Hi @Henry Ng!
I'm very glad you enjoyed the piece! These are some high praises 🙂. I'll talk through my vision for the work - hopefully it will better explain a few of the features here.
Firstly, the overall texture I had in mind is that of an organ's. The initial French overture texture is in particular heavily inspired by BWV 552 ("St Anne" Prelude): heavy-handed voicing, ornamental, seventh chords, 2 & 4 suspensions everywhere. The following fugue remains in the organ texture - it achieves this by making the organ "pedal line" distinct. It offers an alternative view of the duet vs tutti sections as manualiter vs a pleno organo. It explains why the duets occur exclusively in the upper two voices.
I'd also love to claim that the fusion of ritornello and fugal form is innovative...But sadly the master himself has already done it in various major works. Some of the fugues from the Brandenburg Concertos and the Orchestral Suites have hints of ritornello form, but the most explicit examples can be found in his vocal music repertoire. See for example, the opening choruses of BWV 45 or 67 (for an even more complex example, see the opening Kyrie of the Mass in B minor). The overall scheme for these is:
1. Open with a complete ritornello theme (one that is very much like mine) on instruments. The ritornello theme itself must contains a "subject" which is passed a few times across the instruments.

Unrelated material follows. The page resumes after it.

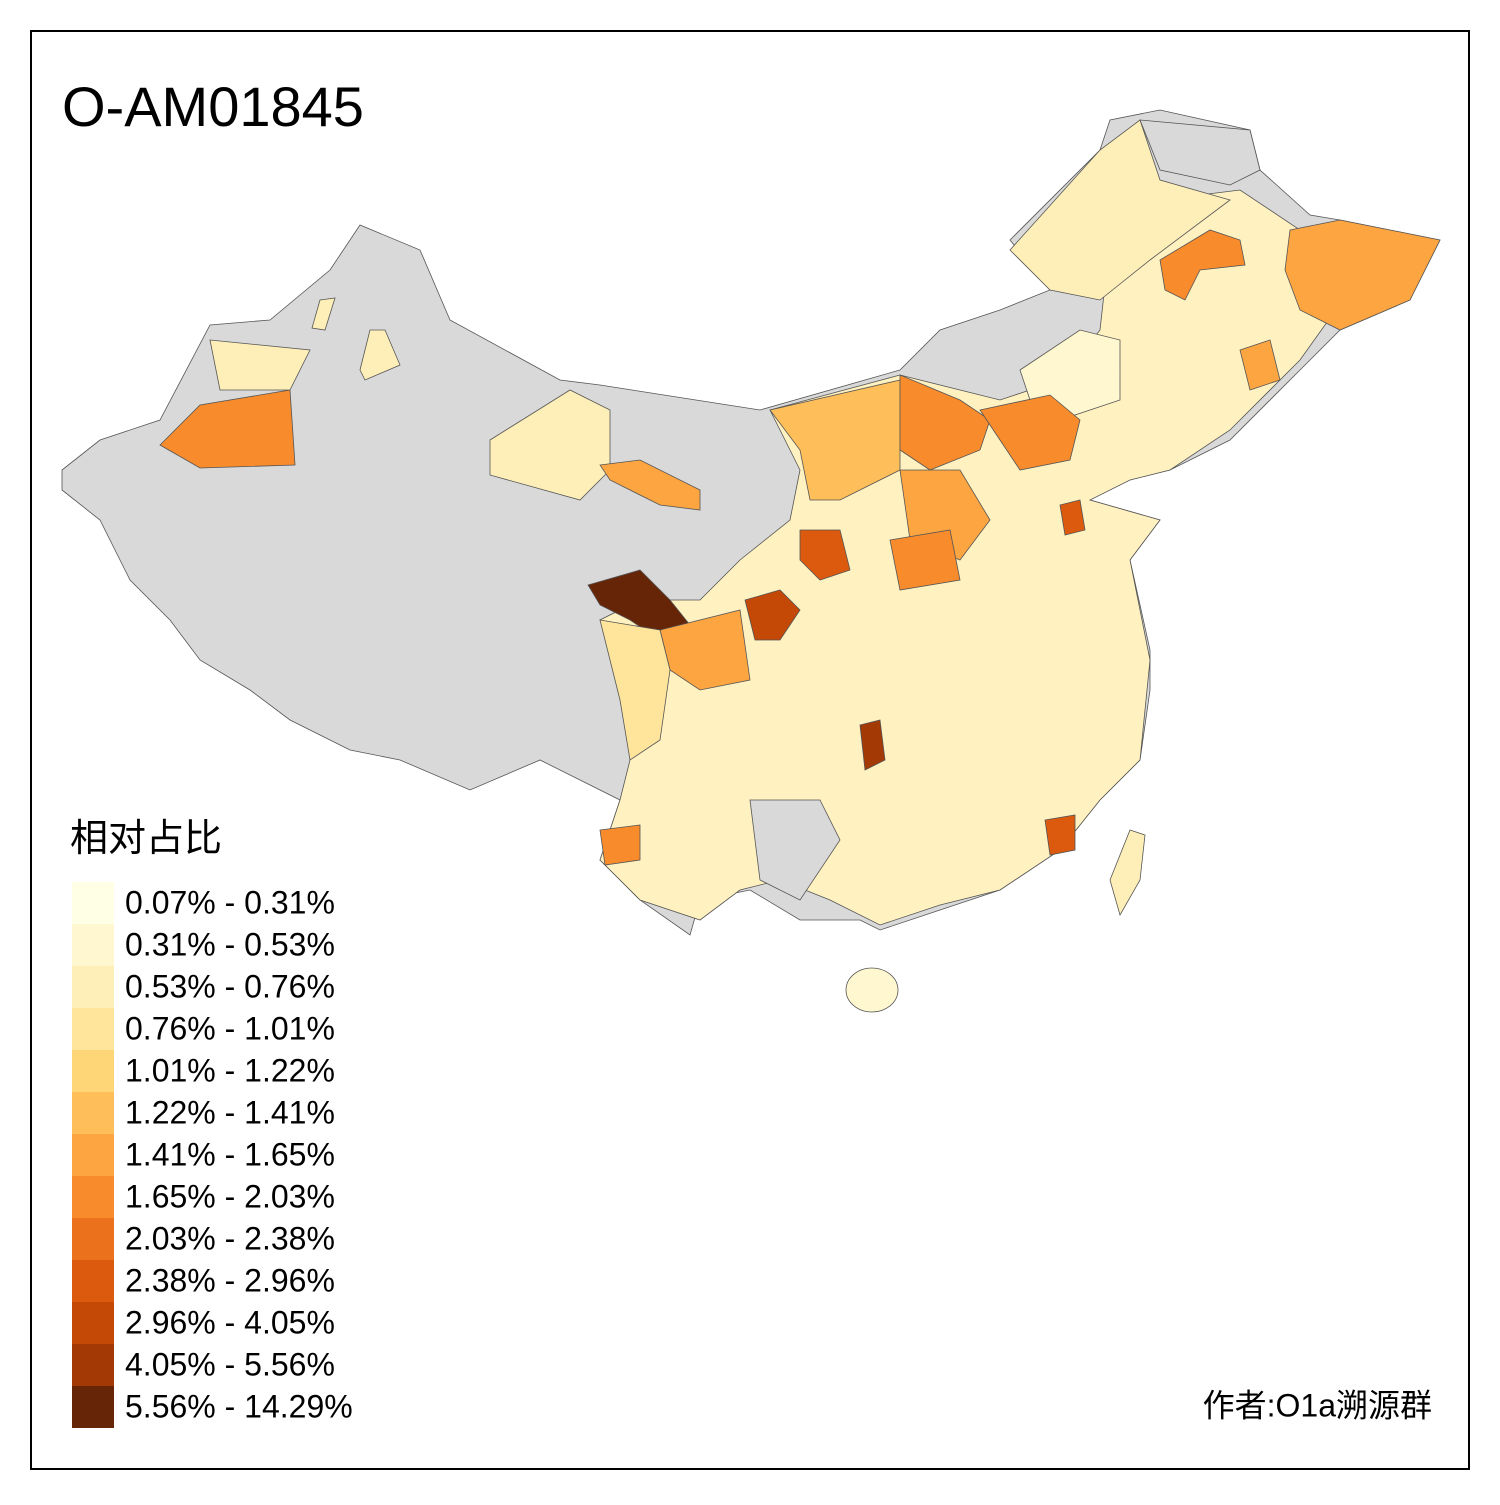 This screenshot has width=1500, height=1505. What do you see at coordinates (1318, 1405) in the screenshot?
I see `author-note: 作者:O1a溯源群` at bounding box center [1318, 1405].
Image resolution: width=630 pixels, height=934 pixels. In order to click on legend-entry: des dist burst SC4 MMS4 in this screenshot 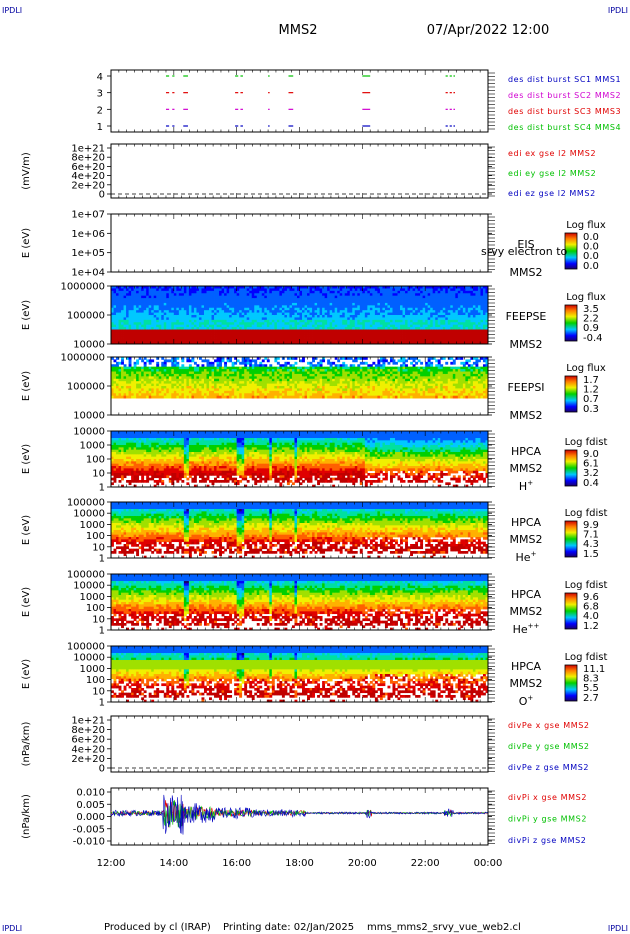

2. The voices now enter procedurally in a fugal exposition using this subject.
3. Restatement of the complete ritornello theme in the dominant key, with the voices doubling instruments.
4. Instrumental interlude.
5. Free continuation. It could be a re-exposition, or wholly new material. Followed by,
6. One or two restatement of the complete ritornello theme. The last statement is in the tonic key and concludes the piece.
I think the most important thing to note from this scheme is that ritornello form forms the basis, not fugue. The presence of fugal material here serves no purpose other than to bridge the ritornello themes. This is exactly the principle I've taken in my overture, though my own scheme differs from these choruses: the opening ritornello theme is skipped entirely, and my approach to restatements of the ritornello theme is that of concerto rather than chorus - the ritornello theme is chopped up instead of being completely restated. Consequently, my focus is on the ritornello theme, and not on contrapuntal techniques such as stretto, augmentation, or inversion. Though stretti can be found, its purpose is to facilitate (either starting or concluding) imitative dialogue in the duet sections using material present already in the ritornello theme. This is why three-part stretto is not present (and why it wasn't even on my shopping list when I began architecting the work)!
The relevant example from literature would be BWV 1066 (Orchestral Suite No. 1). The subject can indeed be placed in stretto, but what Bach chose to do is quite puzzling. He uses stretto extremely sparingly, in seemingly unimportant places, and sometimes played by instruments which are not very audible (the second violins & violas). But if we choose to take the view that Bach's focus is on ritornello theme and not on fugue (and fugal techniques), then it actually makes sense. These stretti are placed right after the conclusion of the trios, and they serve as a way to procedurally, but quickly bring back the strings. Very clever!